Instructions to follow:
Exactly as written, give back every record below.
Segment Start: Supplied entries
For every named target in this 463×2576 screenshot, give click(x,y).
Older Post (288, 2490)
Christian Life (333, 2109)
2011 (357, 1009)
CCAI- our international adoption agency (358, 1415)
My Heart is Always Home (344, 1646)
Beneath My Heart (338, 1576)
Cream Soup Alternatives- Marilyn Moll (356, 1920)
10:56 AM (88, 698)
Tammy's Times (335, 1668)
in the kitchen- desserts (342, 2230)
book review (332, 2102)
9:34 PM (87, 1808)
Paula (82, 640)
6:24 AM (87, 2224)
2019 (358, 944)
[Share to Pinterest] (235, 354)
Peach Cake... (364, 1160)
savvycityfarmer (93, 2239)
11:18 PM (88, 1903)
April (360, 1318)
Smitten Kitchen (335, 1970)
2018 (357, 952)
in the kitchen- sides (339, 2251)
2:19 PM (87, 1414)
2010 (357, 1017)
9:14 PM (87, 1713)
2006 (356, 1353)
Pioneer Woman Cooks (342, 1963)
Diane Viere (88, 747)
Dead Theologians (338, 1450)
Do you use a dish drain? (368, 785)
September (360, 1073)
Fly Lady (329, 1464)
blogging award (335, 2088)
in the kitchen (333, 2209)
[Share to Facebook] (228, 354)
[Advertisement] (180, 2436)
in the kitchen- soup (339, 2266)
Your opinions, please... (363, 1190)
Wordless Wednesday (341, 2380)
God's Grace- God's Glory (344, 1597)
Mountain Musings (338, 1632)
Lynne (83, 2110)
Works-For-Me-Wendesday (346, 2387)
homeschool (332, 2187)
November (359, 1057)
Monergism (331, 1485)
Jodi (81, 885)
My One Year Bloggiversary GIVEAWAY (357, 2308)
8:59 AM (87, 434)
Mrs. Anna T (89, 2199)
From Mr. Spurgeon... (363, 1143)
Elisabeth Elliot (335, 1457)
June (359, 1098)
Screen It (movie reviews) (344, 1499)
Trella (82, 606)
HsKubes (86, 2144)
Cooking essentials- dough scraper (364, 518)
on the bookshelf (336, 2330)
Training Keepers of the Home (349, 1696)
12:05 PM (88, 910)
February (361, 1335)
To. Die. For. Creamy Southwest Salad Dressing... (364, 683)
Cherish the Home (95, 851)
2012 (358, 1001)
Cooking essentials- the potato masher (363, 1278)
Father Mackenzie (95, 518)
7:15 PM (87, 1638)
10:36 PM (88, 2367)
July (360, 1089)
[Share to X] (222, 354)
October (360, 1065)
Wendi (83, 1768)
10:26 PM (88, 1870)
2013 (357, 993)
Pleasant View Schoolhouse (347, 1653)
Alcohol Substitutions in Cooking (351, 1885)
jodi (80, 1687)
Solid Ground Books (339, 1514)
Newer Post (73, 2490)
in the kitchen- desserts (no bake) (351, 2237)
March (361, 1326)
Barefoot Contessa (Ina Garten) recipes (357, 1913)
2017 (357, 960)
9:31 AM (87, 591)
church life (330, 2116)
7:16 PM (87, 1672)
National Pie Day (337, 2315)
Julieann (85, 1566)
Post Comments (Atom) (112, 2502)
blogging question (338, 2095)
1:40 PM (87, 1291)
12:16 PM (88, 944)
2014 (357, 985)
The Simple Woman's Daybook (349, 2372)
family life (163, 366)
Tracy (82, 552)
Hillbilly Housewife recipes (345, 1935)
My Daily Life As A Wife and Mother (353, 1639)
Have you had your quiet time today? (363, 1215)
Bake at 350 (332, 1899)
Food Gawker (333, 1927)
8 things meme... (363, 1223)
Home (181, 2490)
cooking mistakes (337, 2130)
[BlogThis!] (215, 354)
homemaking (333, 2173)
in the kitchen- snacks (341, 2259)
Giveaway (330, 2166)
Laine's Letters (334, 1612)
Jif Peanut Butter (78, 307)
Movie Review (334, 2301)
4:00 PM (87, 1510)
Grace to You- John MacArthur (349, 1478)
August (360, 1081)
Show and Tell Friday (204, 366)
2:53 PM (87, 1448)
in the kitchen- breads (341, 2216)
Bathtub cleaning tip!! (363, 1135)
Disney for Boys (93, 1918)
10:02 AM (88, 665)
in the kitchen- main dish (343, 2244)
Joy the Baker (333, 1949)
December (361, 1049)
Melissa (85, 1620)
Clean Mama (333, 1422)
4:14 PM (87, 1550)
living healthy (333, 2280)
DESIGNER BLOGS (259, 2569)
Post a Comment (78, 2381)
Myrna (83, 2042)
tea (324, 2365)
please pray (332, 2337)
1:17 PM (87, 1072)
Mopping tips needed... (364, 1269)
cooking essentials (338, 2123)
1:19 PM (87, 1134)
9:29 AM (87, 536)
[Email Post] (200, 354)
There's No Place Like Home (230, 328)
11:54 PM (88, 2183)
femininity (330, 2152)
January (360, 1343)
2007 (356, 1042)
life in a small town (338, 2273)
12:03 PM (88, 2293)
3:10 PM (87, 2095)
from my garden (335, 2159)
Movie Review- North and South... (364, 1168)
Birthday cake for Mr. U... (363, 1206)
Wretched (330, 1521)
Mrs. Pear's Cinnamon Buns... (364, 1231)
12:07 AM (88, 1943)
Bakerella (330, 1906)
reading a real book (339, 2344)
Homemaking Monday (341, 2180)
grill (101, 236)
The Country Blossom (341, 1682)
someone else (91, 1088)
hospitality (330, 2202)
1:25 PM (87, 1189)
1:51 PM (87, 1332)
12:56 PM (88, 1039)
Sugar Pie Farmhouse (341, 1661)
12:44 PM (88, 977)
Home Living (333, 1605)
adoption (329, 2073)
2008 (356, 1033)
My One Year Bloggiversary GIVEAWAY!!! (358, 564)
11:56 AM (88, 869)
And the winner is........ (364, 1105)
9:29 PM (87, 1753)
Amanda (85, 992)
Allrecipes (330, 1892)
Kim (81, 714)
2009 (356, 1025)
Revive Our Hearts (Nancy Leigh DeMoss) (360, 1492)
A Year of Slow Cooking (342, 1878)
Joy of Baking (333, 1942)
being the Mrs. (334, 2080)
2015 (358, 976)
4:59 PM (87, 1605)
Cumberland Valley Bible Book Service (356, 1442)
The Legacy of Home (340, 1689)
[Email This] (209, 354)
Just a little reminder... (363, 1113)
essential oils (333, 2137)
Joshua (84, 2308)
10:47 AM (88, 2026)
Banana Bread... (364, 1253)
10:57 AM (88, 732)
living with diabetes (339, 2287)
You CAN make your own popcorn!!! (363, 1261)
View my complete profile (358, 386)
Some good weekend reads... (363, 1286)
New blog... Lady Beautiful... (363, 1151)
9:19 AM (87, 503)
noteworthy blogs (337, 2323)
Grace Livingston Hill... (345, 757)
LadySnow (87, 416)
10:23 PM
Segment End: Supplied entries
Exercise solution:
For every named target in this 463×2576 screenshot, give click(x,y).
Older Post (288, 2490)
Christian Life (333, 2109)
2011 (357, 1009)
CCAI- our international adoption agency (358, 1415)
My Heart is Always Home (344, 1646)
Beneath My Heart (338, 1576)
Cream Soup Alternatives- Marilyn Moll (356, 1920)
10:56 AM (88, 698)
Tammy's Times (335, 1668)
in the kitchen- desserts (342, 2230)
book review (332, 2102)
9:34 PM (87, 1808)
Paula (82, 640)
6:24 AM (87, 2224)
2019 (358, 944)
[Share to Pinterest] (235, 354)
Peach Cake... (364, 1160)
savvycityfarmer (93, 2239)
11:18 PM (88, 1903)
April (360, 1318)
Smitten Kitchen (335, 1970)
2018 (357, 952)
in the kitchen- sides (339, 2251)
2:19 PM (87, 1414)
2010 (357, 1017)
9:14 PM (87, 1713)
2006 (356, 1353)
Pioneer Woman Cooks (342, 1963)
Diane Viere (88, 747)
Dead Theologians (338, 1450)
Do you use a dish drain? (368, 785)
September (360, 1073)
Fly Lady (329, 1464)
blogging award (335, 2088)
in the kitchen (333, 2209)
[Share to Facebook] (228, 354)
[Advertisement] (180, 2436)
in the kitchen- soup (339, 2266)
Your opinions, please... (363, 1190)
Wordless Wednesday (341, 2380)
God's Grace- God's Glory (344, 1597)
Mountain Musings (338, 1632)
Lynne (83, 2110)
Works-For-Me-Wendesday (346, 2387)
homeschool (332, 2187)
November (359, 1057)
Monergism (331, 1485)
Jodi (81, 885)
My One Year Bloggiversary GIVEAWAY (357, 2308)
8:59 AM (87, 434)
Mrs. Anna T (89, 2199)
From Mr. Spurgeon... (363, 1143)
Elisabeth Elliot (335, 1457)
June (359, 1098)
Screen It (movie reviews) (344, 1499)
Trella (82, 606)
HsKubes (86, 2144)
Cooking essentials- dough scraper (364, 518)
on the bookshelf (336, 2330)
Training Keepers of the Home (349, 1696)
12:05 PM (88, 910)
February (361, 1335)
To. Die. For. Creamy Southwest Salad Dressing... (364, 683)
Cherish the Home (95, 851)
2012 (358, 1001)
Cooking essentials- the potato masher (363, 1278)
Father Mackenzie (95, 518)
7:15 PM (87, 1638)
10:36 PM (88, 2367)
July (360, 1089)
[Share to X] (222, 354)
October (360, 1065)
Wendi (83, 1768)
10:26 PM (88, 1870)
2013 (357, 993)
Pleasant View Schoolhouse (347, 1653)
Alcohol Substitutions in Cooking (351, 1885)
jodi (80, 1687)
Solid Ground Books (339, 1514)
Newer Post (73, 2490)
in the kitchen- desserts (no bake) (351, 2237)
March (361, 1326)
Barefoot Contessa (Ina Garten) recipes (357, 1913)
2017 (357, 960)
9:31 AM (87, 591)
church life (330, 2116)
7:16 PM (87, 1672)
National Pie Day (337, 2315)
Julieann (85, 1566)
Post Comments (Atom) (112, 2502)
blogging question (338, 2095)
1:40 PM (87, 1291)
12:16 PM (88, 944)
2014 (357, 985)
The Simple Woman's Daybook (349, 2372)
family life (163, 366)
Tracy (82, 552)
Hillbilly Housewife recipes (345, 1935)
My Daily Life As A Wife and Mother (353, 1639)
Have you had your quiet time today? (363, 1215)
Bake at 350 (332, 1899)
Food Gawker (333, 1927)
8 things meme... (363, 1223)
Home (181, 2490)
cooking mistakes (337, 2130)
[BlogThis!] (215, 354)
homemaking (333, 2173)
in the kitchen- snacks (341, 2259)
Giveaway (330, 2166)
Laine's Letters (334, 1612)
Jif Peanut Butter (78, 307)
Movie Review (334, 2301)
4:00 PM (87, 1510)
Grace to You- John MacArthur (349, 1478)
August (360, 1081)
Show and Tell Friday (204, 366)
2:53 PM (87, 1448)
in the kitchen- breads (341, 2216)
Bathtub cleaning tip!! (363, 1135)
Disney for Boys (93, 1918)
10:02 AM (88, 665)
in the kitchen- main dish (343, 2244)
Joy the Baker (333, 1949)
December (361, 1049)
Melissa (85, 1620)
Clean Mama (333, 1422)
4:14 PM (87, 1550)
living healthy (333, 2280)
DESIGNER BLOGS (259, 2569)
Post a Comment (78, 2381)
Myrna (83, 2042)
tea (324, 2365)
please pray (332, 2337)
1:17 PM (87, 1072)
Mopping tips needed... (364, 1269)
cooking essentials (338, 2123)
1:19 PM (87, 1134)
9:29 AM (87, 536)
[Email Post] (200, 354)
There's No Place Like Home (230, 328)
11:54 PM (88, 2183)
femininity (330, 2152)
January (360, 1343)
2007 (356, 1042)
life in a small town (338, 2273)
12:03 PM (88, 2293)
3:10 PM (87, 2095)
from my garden (335, 2159)
Movie Review- North and South... (364, 1168)
Birthday cake for Mr. U... (363, 1206)
Wretched (330, 1521)
Mrs. Pear's Cinnamon Buns... (364, 1231)
12:07 AM (88, 1943)
Bakerella (330, 1906)
reading a real book (339, 2344)
Homemaking Monday (341, 2180)
grill (101, 236)
The Country Blossom (341, 1682)
someone else (91, 1088)
hospitality (330, 2202)
1:25 PM (87, 1189)
1:51 PM (87, 1332)
12:56 PM (88, 1039)
Sugar Pie Farmhouse (341, 1661)
12:44 PM (88, 977)
Home Living (333, 1605)
adoption (329, 2073)
2008 (356, 1033)
My One Year Bloggiversary GIVEAWAY!!! (358, 564)
11:56 AM (88, 869)
And the winner is........ (364, 1105)
9:29 PM (87, 1753)
Amanda (85, 992)
Allrecipes (330, 1892)
Kim (81, 714)
2009 (356, 1025)
Revive Our Hearts (Nancy Leigh DeMoss) (360, 1492)
A Year of Slow Cooking (342, 1878)
Joy of Baking (333, 1942)
being the Mrs. (334, 2080)
2015 (358, 976)
4:59 PM (87, 1605)
Cumberland Valley Bible Book Service (356, 1442)
The Legacy of Home (340, 1689)
[Email This] (209, 354)
Just a little reminder... (363, 1113)
essential oils (333, 2137)
Joshua (84, 2308)
10:47 AM (88, 2026)
Banana Bread... (364, 1253)
10:57 AM (88, 732)
living with diabetes (339, 2287)
You CAN make your own popcorn!!! (363, 1261)
View my complete profile (358, 386)
Some good weekend reads... (363, 1286)
New blog... Lady Beautiful... (363, 1151)
9:19 AM (87, 503)
noteworthy blogs (337, 2323)
Grace Livingston Hill... (345, 757)
LadySnow (87, 416)
10:23 PM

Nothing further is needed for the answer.